In 1954 Charles Bukowski spent nine days in LA County Hospital being treated for an internal hemorrhage (a bleeding ulcer). When writing about the incident later, he claimed that he nearly died due to the negligence and apathy of the staff. You might think that's just a writer being dramatic, but this article from the Los Angeles Times that was printed a few years after Bukowski's hospitalization would seem to indicate that he wasn't exaggerating.

The Los Angeles Times

Paul V. Coates - Confidential File

September 5, 1957

On my desk are some 200 letters, each charging County General Hospital with neglect, indifference and cruelty.

They were sent to me by former county patients following my recent reports--both in this column and on television--of some frightening conditions which existed, and still exist, in the institution. I believe that the letters were written by sincere people. But I'm not going to print them. I'm not, because I don't think it would benefit anyone.

Instead, I'm going to print excerpts from a letter written by a doctor currently employed at General Hospital. For obvious reasons, I'm not mentioning his name.

The morning following your latest report there was quite a buzz in the hospital halls. The consensus of opinion among the doctors was that the conditions which you presented are essentially true. Of course, there are the usual number of cranks who are unhappy even when they receive the best of charity, but it is true that many patients here are neglected. The Civil Service bureaucracy is to a great extent the cause.

But the bureaucracy is made up of individual people who are subject to human traits of the sort which have produced the problem. Complex as it is, I will attempt to analyze the problem. The following, I believe, are the reasons and contributing factors for poor patient care at the hospital:

1--Attitude of the employees toward the patients.
It is no secret that many employees are actually aggressive toward patients. Remarks and conversations can be heard daily, on every floor of the building, which are resentful of the patients being there.

2--Not enough help in certain key locations where the patient load is always heavy.
The admitting room is always crowded and help is insufficient. The X-ray department is another bottleneck.

3--The hospital facilities are many times overburdened with ineligible patients who seek free medical care.
Perhaps these patients are considered eligible by the Social Service Department, but any outsider who knew their true circumstances would say 'No' to their receiving free medical care. This should also include those able to work, but too lazy. Why should they work when charity is so easy to obtain?

It brings to mind the actual case of a bum who lived by drifting from charity hospital to charity hospital. He had learned to malinger by describing certain symptoms which experience had taught him would prompt the doctor to keep him in the hospital for observation. He could tell you how the service was in New Orleans, how the food was in Chicago, and so forth.

4--The type of personnel which applies for Civil Service jobs.
Time killers often find a good place to kill time in Civil Service. Many employees are putting in time waiting for retirement. It's difficult to fire a poor employee. This would require close watching to prove incompetence. The close watching would of necessity be done by a superior--an older employee who was even closer to retirement, and perhaps an even better time killer with more experienced years of loafing behind him. A situation like this naturally tends to drive the more competent help away from the hospital.
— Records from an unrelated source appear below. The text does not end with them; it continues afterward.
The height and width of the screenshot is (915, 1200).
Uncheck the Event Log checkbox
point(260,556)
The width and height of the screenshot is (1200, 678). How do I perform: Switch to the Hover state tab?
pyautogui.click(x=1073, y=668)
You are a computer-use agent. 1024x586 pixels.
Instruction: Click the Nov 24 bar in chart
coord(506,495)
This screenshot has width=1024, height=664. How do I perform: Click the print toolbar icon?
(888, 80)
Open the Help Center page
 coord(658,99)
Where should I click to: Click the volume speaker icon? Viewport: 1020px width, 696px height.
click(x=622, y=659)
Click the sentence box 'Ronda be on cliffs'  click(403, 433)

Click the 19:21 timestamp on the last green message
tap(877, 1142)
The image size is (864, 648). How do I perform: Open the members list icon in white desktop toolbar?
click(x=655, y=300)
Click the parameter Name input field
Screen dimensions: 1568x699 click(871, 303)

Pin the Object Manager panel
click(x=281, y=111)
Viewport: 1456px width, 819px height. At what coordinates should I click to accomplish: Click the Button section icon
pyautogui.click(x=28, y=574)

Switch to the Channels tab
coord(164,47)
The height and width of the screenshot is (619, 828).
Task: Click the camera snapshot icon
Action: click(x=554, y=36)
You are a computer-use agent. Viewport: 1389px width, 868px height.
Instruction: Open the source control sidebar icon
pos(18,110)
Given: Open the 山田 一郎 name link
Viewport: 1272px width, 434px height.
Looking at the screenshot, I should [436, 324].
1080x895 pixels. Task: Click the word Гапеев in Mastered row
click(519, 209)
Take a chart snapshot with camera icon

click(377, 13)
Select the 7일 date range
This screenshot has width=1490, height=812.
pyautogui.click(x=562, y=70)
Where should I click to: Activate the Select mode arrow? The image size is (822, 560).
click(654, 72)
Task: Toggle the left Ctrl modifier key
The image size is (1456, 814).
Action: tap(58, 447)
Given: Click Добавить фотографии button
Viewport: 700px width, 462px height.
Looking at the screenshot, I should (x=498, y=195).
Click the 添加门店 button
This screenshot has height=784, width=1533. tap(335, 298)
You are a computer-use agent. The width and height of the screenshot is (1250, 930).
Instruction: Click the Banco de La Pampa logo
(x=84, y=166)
5--Poor supervision of employees by superiors.
Laxity in duties goes uncorrected. The chain of authority in many departments is so broken up that it just doesn't exist in an effective form.

In summing up, I should say that while the problem at the hospital is not new, it seems to be getting worse, rather than better. Much of the careless attitude of the lazy employee is learned by other employees and so the contagion spreads unabated.

The doctor's views aren't completely shared, of course, by County General Hospital's administrators. Tomorrow I'll report the hospital's faults, problems and needed corrective measures as seen by the men in charge.